EXERCISE DESCRIPTION
Your answer must be a word-for-word copy of the data.

-- -- --

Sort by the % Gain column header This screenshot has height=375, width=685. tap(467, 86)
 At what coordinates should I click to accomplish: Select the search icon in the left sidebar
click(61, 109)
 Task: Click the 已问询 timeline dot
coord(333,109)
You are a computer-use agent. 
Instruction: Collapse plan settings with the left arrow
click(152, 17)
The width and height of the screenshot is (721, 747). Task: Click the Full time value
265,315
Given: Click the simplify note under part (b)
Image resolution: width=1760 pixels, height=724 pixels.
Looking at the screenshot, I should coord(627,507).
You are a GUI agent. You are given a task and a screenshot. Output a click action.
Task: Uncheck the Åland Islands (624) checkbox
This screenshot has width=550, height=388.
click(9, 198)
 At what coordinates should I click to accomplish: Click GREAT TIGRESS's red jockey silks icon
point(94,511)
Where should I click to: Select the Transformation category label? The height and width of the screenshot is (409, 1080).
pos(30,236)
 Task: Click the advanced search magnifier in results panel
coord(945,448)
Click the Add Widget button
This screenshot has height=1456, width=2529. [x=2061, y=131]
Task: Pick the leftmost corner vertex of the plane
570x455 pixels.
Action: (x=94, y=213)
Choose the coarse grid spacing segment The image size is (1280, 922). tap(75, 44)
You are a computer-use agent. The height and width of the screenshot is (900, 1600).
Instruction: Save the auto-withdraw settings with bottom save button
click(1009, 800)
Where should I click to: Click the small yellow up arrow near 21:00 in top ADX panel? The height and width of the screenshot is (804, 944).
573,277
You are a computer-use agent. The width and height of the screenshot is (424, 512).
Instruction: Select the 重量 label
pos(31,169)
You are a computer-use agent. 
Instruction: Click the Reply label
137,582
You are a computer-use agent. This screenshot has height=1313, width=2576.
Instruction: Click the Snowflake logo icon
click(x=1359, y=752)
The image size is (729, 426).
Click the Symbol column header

-- -- --

RESULT
Sort by the % Gain column header This screenshot has height=375, width=685. tap(467, 86)
 At what coordinates should I click to accomplish: Select the search icon in the left sidebar
click(61, 109)
 Task: Click the 已问询 timeline dot
coord(333,109)
You are a computer-use agent. 
Instruction: Collapse plan settings with the left arrow
click(152, 17)
The width and height of the screenshot is (721, 747). Task: Click the Full time value
265,315
Given: Click the simplify note under part (b)
Image resolution: width=1760 pixels, height=724 pixels.
Looking at the screenshot, I should coord(627,507).
You are a GUI agent. You are given a task and a screenshot. Output a click action.
Task: Uncheck the Åland Islands (624) checkbox
This screenshot has width=550, height=388.
click(9, 198)
 At what coordinates should I click to accomplish: Click GREAT TIGRESS's red jockey silks icon
point(94,511)
Where should I click to: Select the Transformation category label? The height and width of the screenshot is (409, 1080).
pos(30,236)
 Task: Click the advanced search magnifier in results panel
coord(945,448)
Click the Add Widget button
This screenshot has height=1456, width=2529. [x=2061, y=131]
Task: Pick the leftmost corner vertex of the plane
570x455 pixels.
Action: (x=94, y=213)
Choose the coarse grid spacing segment The image size is (1280, 922). tap(75, 44)
You are a computer-use agent. The height and width of the screenshot is (900, 1600).
Instruction: Save the auto-withdraw settings with bottom save button
click(1009, 800)
Where should I click to: Click the small yellow up arrow near 21:00 in top ADX panel? The height and width of the screenshot is (804, 944).
573,277
You are a computer-use agent. The width and height of the screenshot is (424, 512).
Instruction: Select the 重量 label
pos(31,169)
You are a computer-use agent. 
Instruction: Click the Reply label
137,582
You are a computer-use agent. This screenshot has height=1313, width=2576.
Instruction: Click the Snowflake logo icon
click(x=1359, y=752)
The image size is (729, 426).
Click the Symbol column header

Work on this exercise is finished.